Overview

Textual’s Pipeline API allows you to extract text and entity metadata from Textual Pipelines

Creating and deleting a pipeline

To create a pipeline, use the create_pipeline method. To delete a pipeline, use the delete_pipeline method.

from tonic_textual.parse_api import TonicTextualParse

textual = TonicTextual("<TONIC-TEXTUAL-URL>")
pipeline = textual.create_pipeline("pipeline name")
textual.delete_pipeline(pipeline.id)

Getting pipelines

The Pipeline class represents a pipeline in Textual. A pipeline is a collection of jobs that process files and extract text and entities from them. To get the list of all available pipelines, use the get_pipelines method

from tonic_textual.parse_api import TonicTextualParse

textual = TonicTextual("<TONIC-TEXTUAL-URL>")
pipelines = textual.get_pipelines()
latest_pipeline = pipelines[-1]
print(latest_pipeline.describe())

This produces results similar to the following:

--------------------------------------------------------
 Name: pipeline demo
 ID: 056e6cc7-0a1d-3ab4-5e61-919fb5475b31
 --------------------------------------------------------

Alternatively, use the get_pipeline_by_id method to get a specific pipeline.

pipeline_id = '056e6cc7-0a1d-3ab4-5e61-919fb5475b31'
textual.get_pipeline_by_id(pipeline_id)

Uploading files

To upload a file to a pipeline, use the upload_file method.

pipeline = textual.create_pipeline(pipeline_name)
with open(file_path, "rb") as file_content:
    file_bytes = file_content.read()
pipeline.upload_file(file_bytes, file_name)

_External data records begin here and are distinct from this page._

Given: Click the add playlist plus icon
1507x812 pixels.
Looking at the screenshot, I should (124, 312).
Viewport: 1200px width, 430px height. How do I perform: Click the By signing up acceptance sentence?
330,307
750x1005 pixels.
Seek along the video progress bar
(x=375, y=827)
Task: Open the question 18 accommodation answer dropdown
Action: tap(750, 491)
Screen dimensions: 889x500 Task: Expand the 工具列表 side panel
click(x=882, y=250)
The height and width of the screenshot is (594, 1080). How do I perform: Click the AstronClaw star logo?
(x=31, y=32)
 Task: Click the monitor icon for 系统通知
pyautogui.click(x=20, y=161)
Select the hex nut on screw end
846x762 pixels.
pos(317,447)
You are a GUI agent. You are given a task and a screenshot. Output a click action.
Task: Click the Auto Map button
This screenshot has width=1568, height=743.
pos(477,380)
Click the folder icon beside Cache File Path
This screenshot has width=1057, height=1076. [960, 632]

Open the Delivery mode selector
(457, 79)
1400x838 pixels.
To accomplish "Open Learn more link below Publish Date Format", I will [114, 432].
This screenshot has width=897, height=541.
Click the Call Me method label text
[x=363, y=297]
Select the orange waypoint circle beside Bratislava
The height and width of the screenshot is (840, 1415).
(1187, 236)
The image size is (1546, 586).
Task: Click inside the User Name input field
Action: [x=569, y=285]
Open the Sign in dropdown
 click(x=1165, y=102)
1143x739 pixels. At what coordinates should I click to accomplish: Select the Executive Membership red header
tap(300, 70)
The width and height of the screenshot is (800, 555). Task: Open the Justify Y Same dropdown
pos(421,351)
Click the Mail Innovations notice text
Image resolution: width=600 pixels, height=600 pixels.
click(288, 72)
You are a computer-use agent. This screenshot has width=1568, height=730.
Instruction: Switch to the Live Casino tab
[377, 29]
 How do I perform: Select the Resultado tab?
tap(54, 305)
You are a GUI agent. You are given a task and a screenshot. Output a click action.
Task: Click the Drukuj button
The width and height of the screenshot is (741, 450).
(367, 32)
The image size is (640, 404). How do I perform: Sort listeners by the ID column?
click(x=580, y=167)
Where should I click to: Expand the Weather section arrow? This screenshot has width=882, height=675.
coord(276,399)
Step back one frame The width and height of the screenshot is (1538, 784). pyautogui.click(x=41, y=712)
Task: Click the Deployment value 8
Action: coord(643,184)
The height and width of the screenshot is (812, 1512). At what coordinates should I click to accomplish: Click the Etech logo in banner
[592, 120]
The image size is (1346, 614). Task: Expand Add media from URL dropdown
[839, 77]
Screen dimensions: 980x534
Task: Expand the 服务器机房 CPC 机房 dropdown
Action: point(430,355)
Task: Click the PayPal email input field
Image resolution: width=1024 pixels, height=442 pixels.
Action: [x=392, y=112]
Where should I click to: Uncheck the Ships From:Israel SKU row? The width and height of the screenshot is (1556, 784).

Enumerating files in a pipeline

A pipeline’s enumerate_files method returns a pipeline enumerator of all of the files that the pipeline processed. By default, this will enumerate over the most recent job run of the pipeline, but you can specify a specific job run by passing the job run ID as an argument.

for file in pipeline.enumerate_files():
    print(file.describe())

Parsing documents

Files can be parsed on a one off, on demand fashion without using Pipelines. In this approach, you simply send a file to the Textual service and receive back a parsed result to be used.

Note that files should be read using the ‘rb’ access mode, which opens the file for read in binary format. A timeout can optionally be set in the parse_file command to stop waiting on the parsed result after some number of seconds. You can also set the TONIC_TEXTUAL_PARSE_TIMEOUT_IN_SECONDS environment variable to enfore an SDK-wide timeout.

In addition to reading files from your local system, you can also pass in a bucket, key pair to parse files sitting in S3. This uses the boto3 library to fetch the file from S3 and therefore requires the correct AWS credentials be setup. Usage is similar to the above.

Extracting text and entities

A FileParseResult object can be used to extract text and entities from a file.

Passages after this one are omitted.